Our office has handled numerous inter-jurisdictional finalizations of adoption cases and can expertly guide you through this final stage of processing the adoption of your child, so that no “loose ends” remain.


Adoption of Children who are not U.S. Citizens


When an adoptive parent who is a U.S. citizen seeks to adopt a foreign born child who is residing in the State of Florida, complex immigration issues may be involved even if the child is closely related to the adoptive parent.  While it is possible, under appropriate circumstances, to provide a child with legal permanent residency, and eventually citizenship, through an adoption by a U.S. citizen, it is a complicated process.  This type of adoption should only be handled by a highly qualified adoption attorney working in conjunction with a highly qualified immigration attorney.

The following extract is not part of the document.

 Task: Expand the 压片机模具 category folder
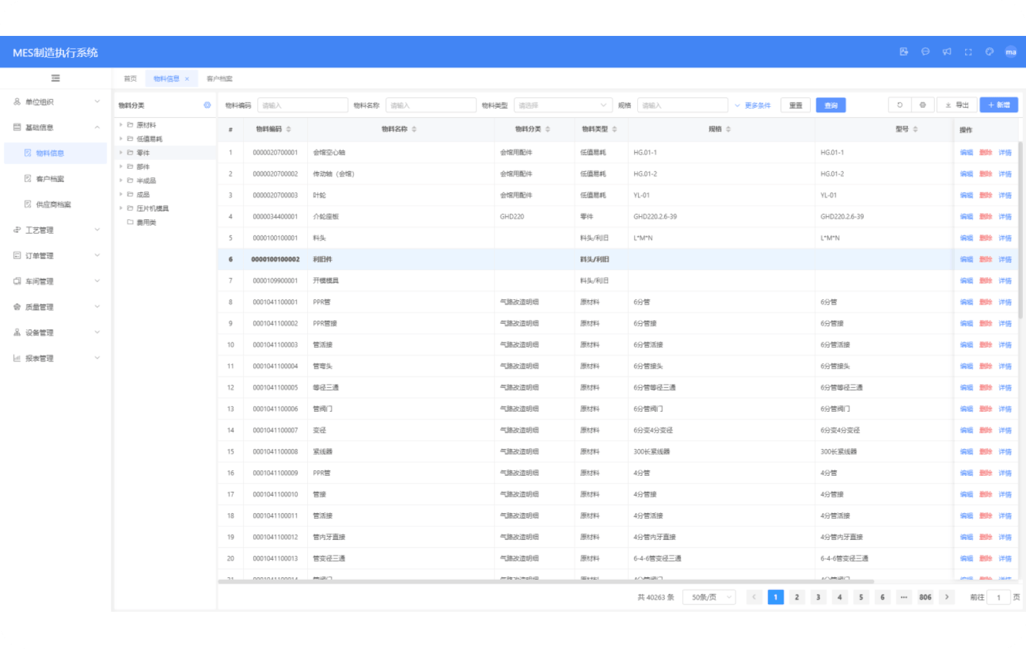pyautogui.click(x=121, y=208)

If you are contemplating the adoption of a foreign born child, we will be happy to assist you and work closely with an immigrations attorney to provide the child with a safe and stable home, and immigration status that allows him or her to remain in the United States.
Our office will work in conjunction with your immigration attorney to help the child qualify for the desired immigration status.


DCF Adoptions


When the Florida Department of Children and Families has been, or is, involved in legal issues involving a child, it can be extremely complicated, and there is often more “misinformation” than reliable advice out there.
Because the DCF system is a challenging maze of statutes, regulations and internal policies, adoptive parents can easily become frustrated and overwhelmed. Although it may be tempting to “try to do it yourself,” this can quickly lead to disaster if you encounter even the slightest problems with the planned agenda.
The law firm’s sophisticated understanding of the process, motivations constraints and priorities within the Department of Children and Families allow us to competently advise adoptive parents at any stage of the case, and many times we can help bring about a positive outcome.
When a child is taken into custody by the Department of Children and Families Services and a parent wishes to make an adoption plan, the adoption entity will be required to intervene directly into the DCF case. 
Our attorneys are skilled in intervention and can help.  Schedule a consultation to discuss the facts of your case.

Interstate Adoption/Interstate Compact for the Placement of Children (ICPC)

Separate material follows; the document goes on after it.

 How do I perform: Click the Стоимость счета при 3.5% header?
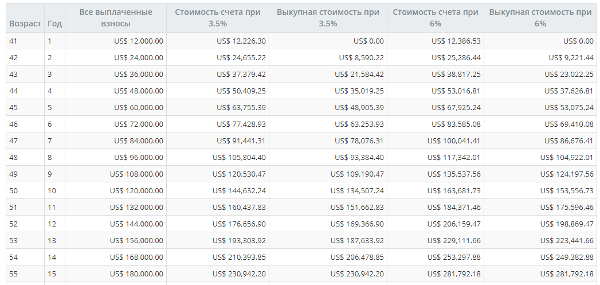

Each State has a comprehensive adoption code that governs every aspect of adoptions occurring within that State, including relevant time frames, required documents, legal processing, etc. As long as both the birth parent(s) and adoptive parent(s) reside in the same state, compliance with the statute is relatively straight forward and uncomplicated.
When the birth parent(s) resides in a different state from the adoptive parent(s), the compliance issues can rapidly become far more difficult. Each State belongs to the Interstate Compact for the Placement of Children (ICPC) in order to insure that incompatible state laws are coordinated in a manner that insures consistency and respect for the best interests of the child. ICPC processing is a level of bureaucratic compliance that requires sophisticated experience and knowledge in this particular area of law.
If it is handled correctly, adoptive parents can expect to receive clearance to return home with their child within two weeks of application and their adoption should finalize smoothly thereafter. If it is not handled correctly, adoptive parents can be prohibited from returning home with their child for extended periods of time and finalization of their adoption may be blocked permanently.

            The law firm routinely handles interstate cases and has a great deal of experience in working with the complex issues involved in interstate adoptions.